▸ Your goal: Write out again, exactly, the lines below starting at the one with "You are a computer-use agent. Viewport: 1024px" and ending at the one with "Task: Click the".

▸ Entries shown:
= = = = = = =

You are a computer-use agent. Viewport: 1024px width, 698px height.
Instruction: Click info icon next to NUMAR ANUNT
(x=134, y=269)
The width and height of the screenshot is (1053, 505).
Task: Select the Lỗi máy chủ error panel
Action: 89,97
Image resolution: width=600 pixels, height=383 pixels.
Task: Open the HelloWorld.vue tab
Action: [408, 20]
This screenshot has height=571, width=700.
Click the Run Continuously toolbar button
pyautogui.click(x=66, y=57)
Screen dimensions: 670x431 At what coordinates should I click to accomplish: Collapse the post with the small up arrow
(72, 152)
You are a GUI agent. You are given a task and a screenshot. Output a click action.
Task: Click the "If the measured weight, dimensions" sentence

= = = = = = =

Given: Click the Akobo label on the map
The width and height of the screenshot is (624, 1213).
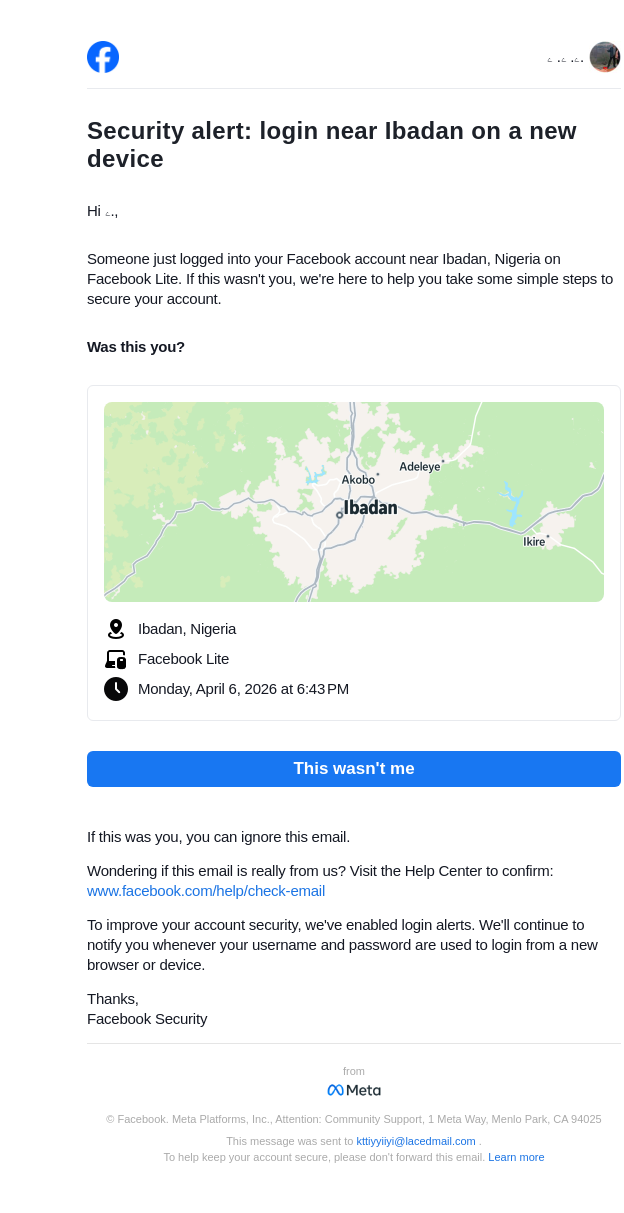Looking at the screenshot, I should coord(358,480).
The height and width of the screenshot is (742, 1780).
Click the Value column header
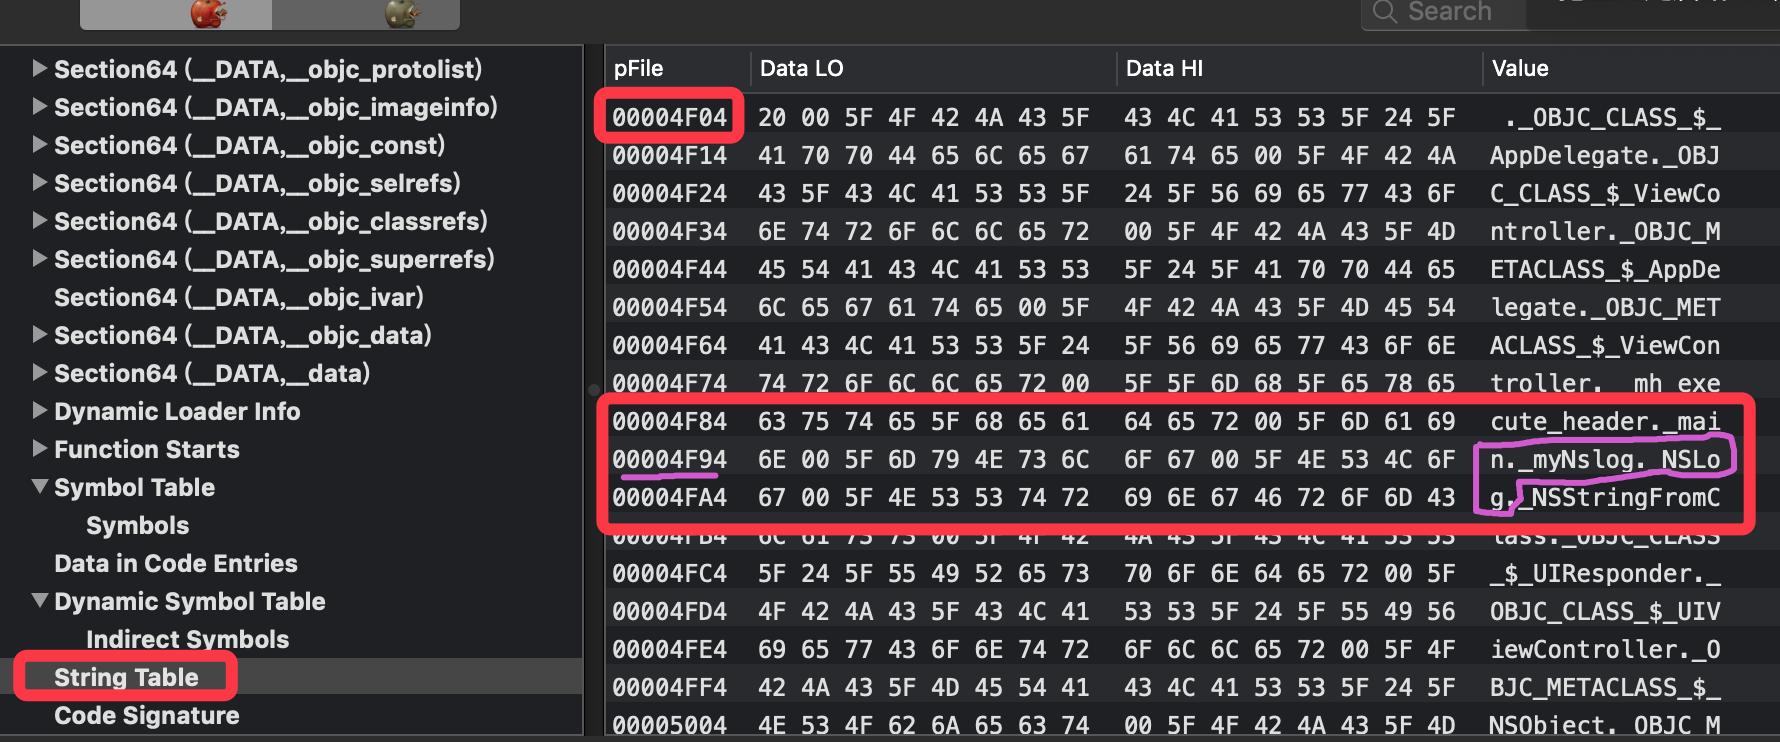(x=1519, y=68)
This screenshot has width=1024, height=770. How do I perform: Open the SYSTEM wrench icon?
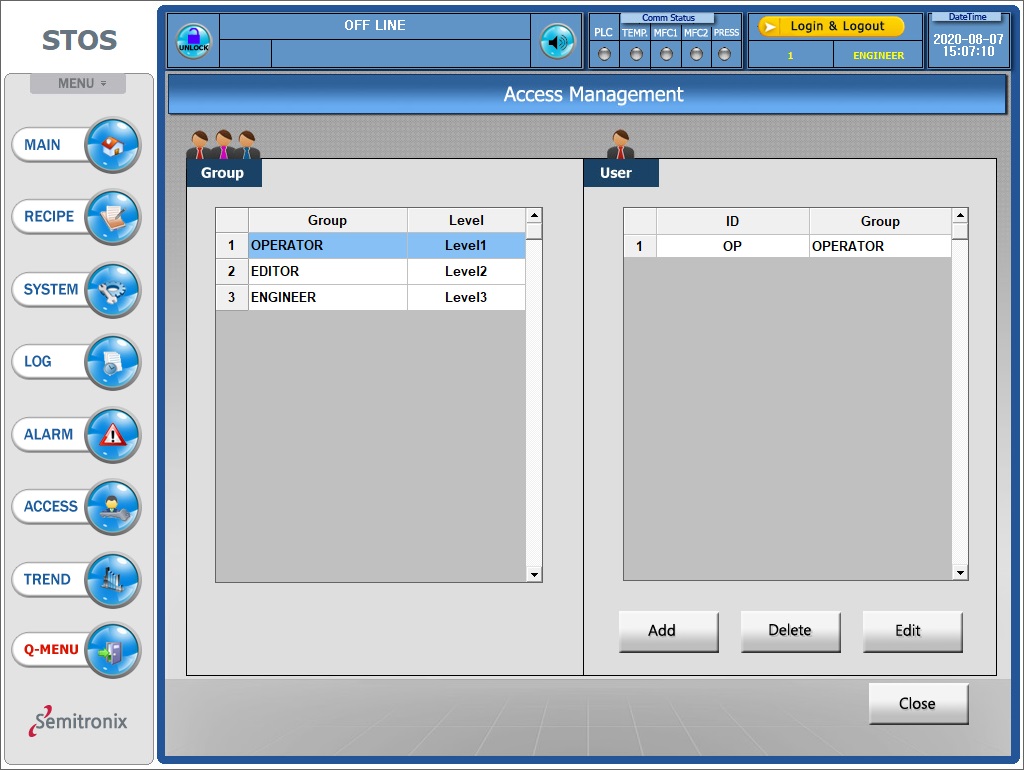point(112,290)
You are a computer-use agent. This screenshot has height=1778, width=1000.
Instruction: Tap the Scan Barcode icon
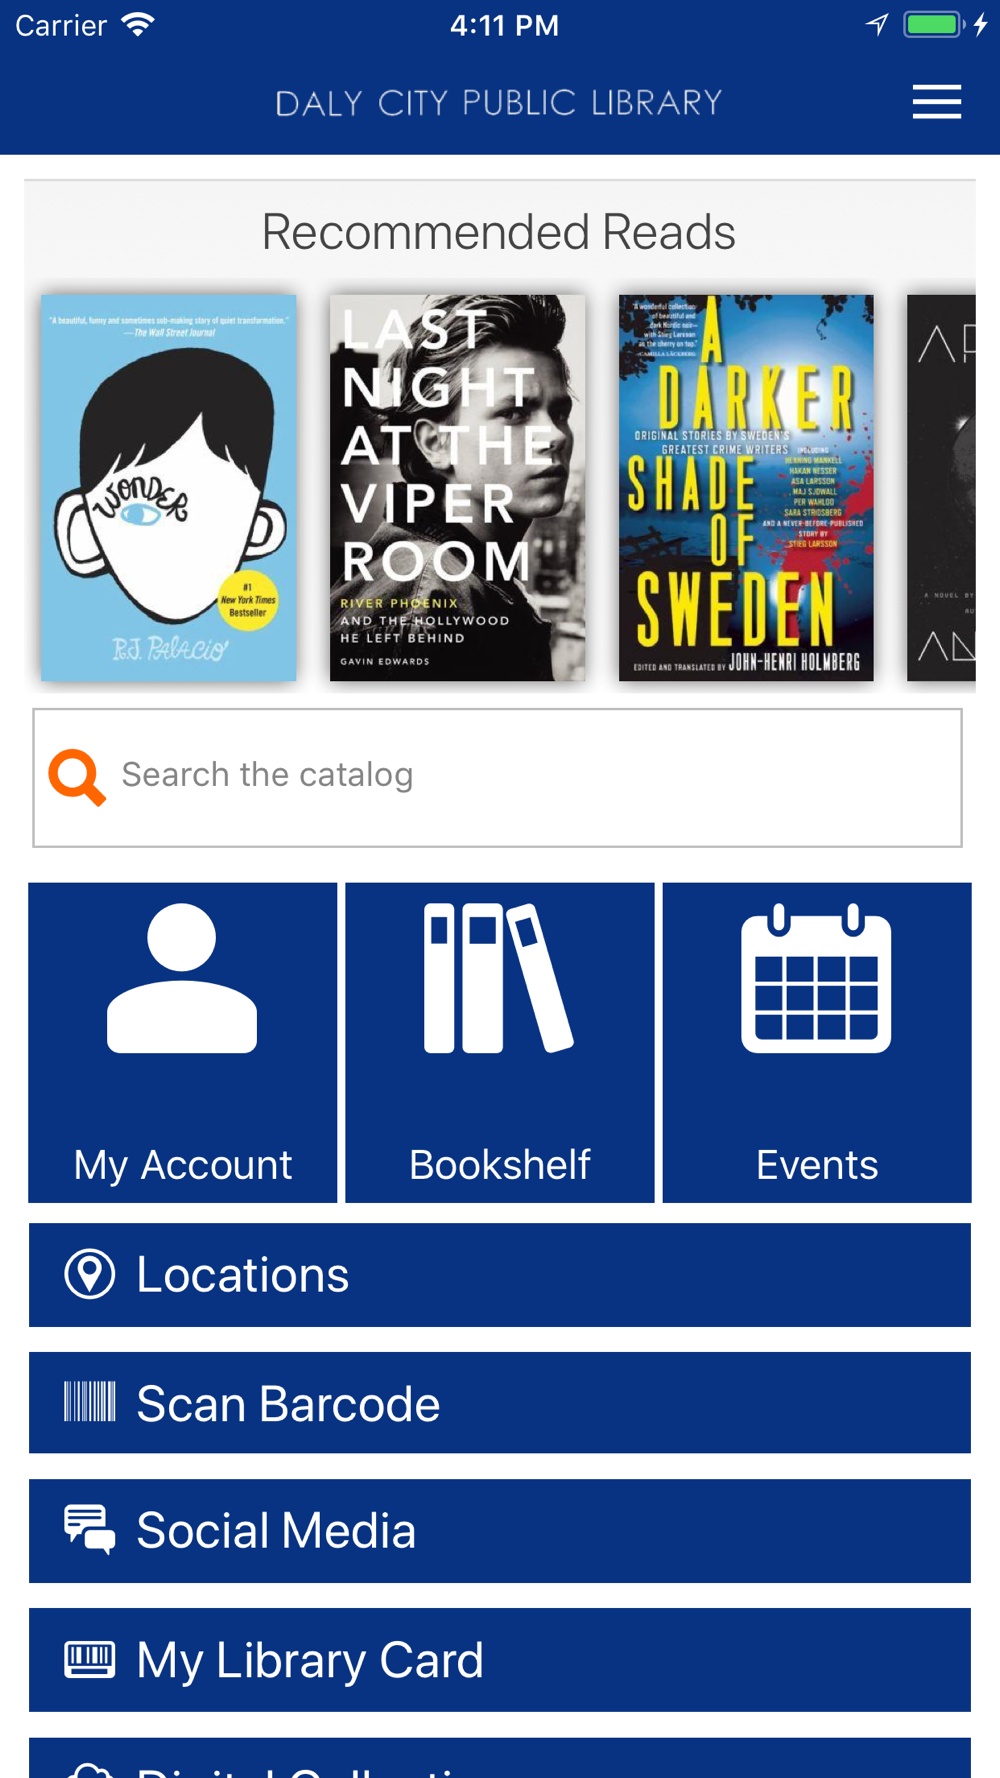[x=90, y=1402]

= = = = = = =

▸ Expected answer:
You are a computer-use agent. Viewport: 1024px width, 698px height.
Instruction: Click info icon next to NUMAR ANUNT
(x=134, y=269)
The width and height of the screenshot is (1053, 505).
Task: Select the Lỗi máy chủ error panel
Action: 89,97
Image resolution: width=600 pixels, height=383 pixels.
Task: Open the HelloWorld.vue tab
Action: [408, 20]
This screenshot has height=571, width=700.
Click the Run Continuously toolbar button
pyautogui.click(x=66, y=57)
Screen dimensions: 670x431 At what coordinates should I click to accomplish: Collapse the post with the small up arrow
(72, 152)
You are a GUI agent. You are given a task and a screenshot. Output a click action.
Task: Click the "If the measured weight, dimensions" sentence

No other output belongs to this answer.